CS 117 Assignment: Counting Words

Assigned Wednesday, 10/26/05
Due 11:59PM Tuesday, 11/1/05

You may work with a partner for this assignment. In fact, I encourage you to do so, since I think you will benefit from discussing the project with somebody else. Submit your source code via HSP.

The problem

Last time I asked you to write a program to manipulate words from a text file, you didn't know about arrays or ArrayLists. This left you in the position of doing only computations that could be completed while storing only one word at a time. Computing the average word length, for example, can be done by keeping a running total of the lengths of the words seen so far: get a word, add its length to the total, repeat.

As it happens, the most interesting computations involving words can't be done by storing only one word at a time. A simple example is the preparation of a list of all the words in a document, along with the number of times each word appears in the document.
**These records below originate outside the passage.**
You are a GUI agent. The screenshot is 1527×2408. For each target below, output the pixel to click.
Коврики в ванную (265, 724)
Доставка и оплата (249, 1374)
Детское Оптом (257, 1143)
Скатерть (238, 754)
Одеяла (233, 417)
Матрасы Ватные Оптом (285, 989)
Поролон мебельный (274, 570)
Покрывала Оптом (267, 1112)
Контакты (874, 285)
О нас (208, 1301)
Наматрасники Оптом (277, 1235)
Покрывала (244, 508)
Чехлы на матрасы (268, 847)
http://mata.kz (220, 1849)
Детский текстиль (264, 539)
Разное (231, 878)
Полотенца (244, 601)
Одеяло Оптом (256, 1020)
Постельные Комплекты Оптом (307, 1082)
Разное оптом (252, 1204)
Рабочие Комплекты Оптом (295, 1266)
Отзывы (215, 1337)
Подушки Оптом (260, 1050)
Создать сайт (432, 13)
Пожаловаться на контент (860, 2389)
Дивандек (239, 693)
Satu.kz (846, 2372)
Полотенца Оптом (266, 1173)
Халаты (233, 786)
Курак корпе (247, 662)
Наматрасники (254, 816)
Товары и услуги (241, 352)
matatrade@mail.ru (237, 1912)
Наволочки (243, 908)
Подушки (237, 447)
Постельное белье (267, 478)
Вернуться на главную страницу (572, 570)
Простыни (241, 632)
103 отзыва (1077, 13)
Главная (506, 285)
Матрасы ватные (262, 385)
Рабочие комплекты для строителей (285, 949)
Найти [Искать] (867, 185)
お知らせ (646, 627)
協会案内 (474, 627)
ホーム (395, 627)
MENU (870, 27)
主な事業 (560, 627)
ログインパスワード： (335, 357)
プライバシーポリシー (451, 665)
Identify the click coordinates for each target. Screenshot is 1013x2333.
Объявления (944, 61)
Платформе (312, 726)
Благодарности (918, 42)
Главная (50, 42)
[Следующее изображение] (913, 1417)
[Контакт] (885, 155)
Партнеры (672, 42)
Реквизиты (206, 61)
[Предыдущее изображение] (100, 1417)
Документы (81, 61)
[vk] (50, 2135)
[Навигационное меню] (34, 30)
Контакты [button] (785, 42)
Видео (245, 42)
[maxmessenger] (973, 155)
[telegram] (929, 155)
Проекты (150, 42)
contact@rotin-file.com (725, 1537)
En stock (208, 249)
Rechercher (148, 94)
You might argue that counting words isn't especially interesting, but in fact word counts have many remarkable applications. Word counts have been used, for example, to identify the authors of those Federalist Papers whose authors were previously unknown (Frederick Mosteller and David L. Wallace. Inference in an Authorship Problem. A Comparative Study of Discrimination Methods Applied to the Federalist Papers. Journal of the American Statistical Association 58 (1963): 275-309). For another, most automatic speech recognition (computer dictation) systems use counts of words, word pairs, and word triples to help figure out what sentence you have spoken into a microphone.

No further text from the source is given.